The growing epidemic of disengaged employees (currently hovering around 70% according to Gallup) is costing organizations nearly $8 trillion or 34% of each disengaged employee’s salary, per year. And that doesn’t even account for the time, energy, and life lost by each employee.
While researching my upcoming book on how to engage, unlock and keep top talent in this new world, I came across several ways organizations actually cause their people to disengage. I will share a few here, and will be diving deeper into this and what organizations can do about it in the book.
Employees don’t choose to disengage at work. No one wakes up and decides they want to spend the majority of their waking hours in a state of boredom, frustration, anxiety, or alienation. This disengagement stems from disconnection and goes beyond not being in the office during the pandemic. Disengagement is a coping mechanism any healthy human would employ to avoid the cognitive dissonance or mental discomfort of having to function in a direct experience that doesn't match the reality they know to be true. Let that sink in.
Disengaging, or disconnecting psychologically enables people to remove themselves, at least mentally, from situations where they feel a lack of stimulation, agency, belonging, or find themselves in otherwise warped experiences of reality.
For some employees, the disconnect stems from the gap between their daily experience inside the organization and the reality of their world outside it. For example, employees who are used to super-personalized, consumer-grade technology like iPhones, Netflix, and Amazon in the rest of their lives, literally have to step back in time to go to work in organizations that are still using clunky, enterprise-grade technology. For other employees, the disconnect arises when they are treated as cogs who must fit into the machine, without understanding where the organization is going, why, and how they fit into it. Another form of disconnect can emerge when employees are treated transactionally and are unable to connect with colleagues in meaningful ways. Finally, a disconnect can transpire between the employee and themselves as a human being when they can't be themselves or need to wear a mask to survive in the organization.
= = =
**TO DO**
Pick up the piece on employee disengagement right after its final sentence, keeping its voice and line of argument.

Pixel-coordinate grounding data:
= = =
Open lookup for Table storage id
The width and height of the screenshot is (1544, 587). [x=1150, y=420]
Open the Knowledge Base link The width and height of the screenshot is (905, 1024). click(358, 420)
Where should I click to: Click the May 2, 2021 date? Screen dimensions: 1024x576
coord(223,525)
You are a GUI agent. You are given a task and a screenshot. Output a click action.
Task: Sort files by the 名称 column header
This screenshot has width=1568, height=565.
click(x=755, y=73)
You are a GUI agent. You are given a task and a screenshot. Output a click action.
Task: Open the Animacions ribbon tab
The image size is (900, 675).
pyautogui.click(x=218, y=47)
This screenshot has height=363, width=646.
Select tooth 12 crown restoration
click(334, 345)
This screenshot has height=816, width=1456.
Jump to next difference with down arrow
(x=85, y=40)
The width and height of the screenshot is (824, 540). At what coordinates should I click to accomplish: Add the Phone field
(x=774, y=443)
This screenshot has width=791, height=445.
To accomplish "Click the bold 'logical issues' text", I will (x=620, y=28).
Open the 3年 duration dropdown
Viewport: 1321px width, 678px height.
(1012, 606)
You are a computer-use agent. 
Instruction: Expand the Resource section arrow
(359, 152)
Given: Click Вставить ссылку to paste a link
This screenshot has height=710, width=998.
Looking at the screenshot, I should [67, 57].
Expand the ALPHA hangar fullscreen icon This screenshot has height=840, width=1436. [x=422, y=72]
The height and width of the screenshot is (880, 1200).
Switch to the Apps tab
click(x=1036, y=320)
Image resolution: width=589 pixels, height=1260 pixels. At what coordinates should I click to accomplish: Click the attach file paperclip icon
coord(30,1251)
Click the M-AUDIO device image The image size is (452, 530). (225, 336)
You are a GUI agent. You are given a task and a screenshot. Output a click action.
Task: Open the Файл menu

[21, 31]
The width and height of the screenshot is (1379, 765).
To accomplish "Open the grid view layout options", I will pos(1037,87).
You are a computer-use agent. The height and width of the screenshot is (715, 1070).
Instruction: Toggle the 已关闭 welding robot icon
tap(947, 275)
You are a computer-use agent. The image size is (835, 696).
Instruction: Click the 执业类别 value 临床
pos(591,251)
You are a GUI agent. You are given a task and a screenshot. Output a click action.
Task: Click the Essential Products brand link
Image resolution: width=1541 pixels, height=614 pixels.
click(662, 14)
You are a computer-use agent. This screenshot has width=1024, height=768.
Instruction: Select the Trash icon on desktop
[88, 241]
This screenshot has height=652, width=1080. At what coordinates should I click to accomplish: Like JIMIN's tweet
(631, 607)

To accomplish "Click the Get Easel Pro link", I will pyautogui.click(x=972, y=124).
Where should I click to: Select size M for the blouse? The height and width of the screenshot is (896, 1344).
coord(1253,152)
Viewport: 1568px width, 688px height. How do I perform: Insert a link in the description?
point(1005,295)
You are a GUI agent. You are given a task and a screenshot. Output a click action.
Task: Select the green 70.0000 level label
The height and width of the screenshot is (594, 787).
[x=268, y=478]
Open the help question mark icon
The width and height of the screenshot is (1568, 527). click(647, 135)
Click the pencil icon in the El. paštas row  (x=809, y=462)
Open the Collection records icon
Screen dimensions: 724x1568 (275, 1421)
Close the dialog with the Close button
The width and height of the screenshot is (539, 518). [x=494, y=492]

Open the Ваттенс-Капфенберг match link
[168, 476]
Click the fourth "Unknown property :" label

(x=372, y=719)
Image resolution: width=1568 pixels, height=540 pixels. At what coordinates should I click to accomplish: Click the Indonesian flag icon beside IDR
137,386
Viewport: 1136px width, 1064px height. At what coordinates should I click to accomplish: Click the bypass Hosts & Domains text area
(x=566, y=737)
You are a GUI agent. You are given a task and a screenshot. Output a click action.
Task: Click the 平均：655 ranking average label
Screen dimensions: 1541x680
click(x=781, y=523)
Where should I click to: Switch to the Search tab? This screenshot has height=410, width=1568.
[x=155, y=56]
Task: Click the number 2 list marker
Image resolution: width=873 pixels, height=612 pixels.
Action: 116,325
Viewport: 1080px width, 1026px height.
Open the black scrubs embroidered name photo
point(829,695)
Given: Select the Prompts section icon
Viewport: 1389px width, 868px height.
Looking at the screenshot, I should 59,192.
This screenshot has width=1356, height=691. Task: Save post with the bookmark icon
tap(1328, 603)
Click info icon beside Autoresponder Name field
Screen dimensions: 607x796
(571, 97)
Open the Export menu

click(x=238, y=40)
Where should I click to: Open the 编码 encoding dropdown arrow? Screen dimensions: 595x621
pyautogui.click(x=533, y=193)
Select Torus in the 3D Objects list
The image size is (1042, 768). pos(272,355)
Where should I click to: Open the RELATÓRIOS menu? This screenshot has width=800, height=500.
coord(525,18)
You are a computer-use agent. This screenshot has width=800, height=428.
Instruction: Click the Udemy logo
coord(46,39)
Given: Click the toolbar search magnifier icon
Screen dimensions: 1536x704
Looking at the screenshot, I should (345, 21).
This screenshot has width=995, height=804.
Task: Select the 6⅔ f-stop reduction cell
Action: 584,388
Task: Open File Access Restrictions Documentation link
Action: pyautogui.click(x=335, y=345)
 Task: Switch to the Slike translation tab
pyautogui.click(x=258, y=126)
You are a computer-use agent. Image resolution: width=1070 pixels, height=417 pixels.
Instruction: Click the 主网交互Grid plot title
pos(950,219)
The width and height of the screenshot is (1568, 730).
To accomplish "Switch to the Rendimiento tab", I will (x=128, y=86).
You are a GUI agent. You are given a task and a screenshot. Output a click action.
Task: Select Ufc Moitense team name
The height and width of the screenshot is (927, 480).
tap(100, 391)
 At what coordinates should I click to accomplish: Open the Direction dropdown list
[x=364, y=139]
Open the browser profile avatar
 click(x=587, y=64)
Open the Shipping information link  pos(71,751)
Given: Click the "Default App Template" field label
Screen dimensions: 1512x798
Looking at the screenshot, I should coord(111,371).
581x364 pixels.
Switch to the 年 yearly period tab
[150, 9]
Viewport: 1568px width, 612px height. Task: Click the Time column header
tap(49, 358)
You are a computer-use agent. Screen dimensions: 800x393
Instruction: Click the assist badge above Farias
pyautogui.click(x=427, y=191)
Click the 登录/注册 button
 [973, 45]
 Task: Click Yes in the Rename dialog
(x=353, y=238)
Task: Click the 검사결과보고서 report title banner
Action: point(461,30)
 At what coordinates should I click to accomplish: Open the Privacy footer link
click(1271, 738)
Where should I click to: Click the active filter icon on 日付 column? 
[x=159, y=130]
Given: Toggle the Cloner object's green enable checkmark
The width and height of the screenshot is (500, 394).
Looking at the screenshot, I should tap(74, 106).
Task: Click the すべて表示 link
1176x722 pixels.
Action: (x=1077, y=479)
= = =
**FINAL ANSWER**
Let’s look closer at these 4 causes of disengagement
Disconnection from reality, as part of the organization. This misalignment between a person’s experience at work and the reality outside it can include friction-filled interactions, old technology, workplace practices from the 1900s, hierarchy, bureaucracy, and treating adults like children, to name a few. Even pre-pandemic, workplaces have grown more irrelevant by the decade as changes in the labor force, globalization, and advancements in technology began to accelerate in our VUCA world. As the workforce and the world have evolved, most organizations have not done a great job of updating structures, norms, technologies, management practices, social contracts, and overall employee experience to keep pace, and as a result, they provide a distorted reality for those who are part of them.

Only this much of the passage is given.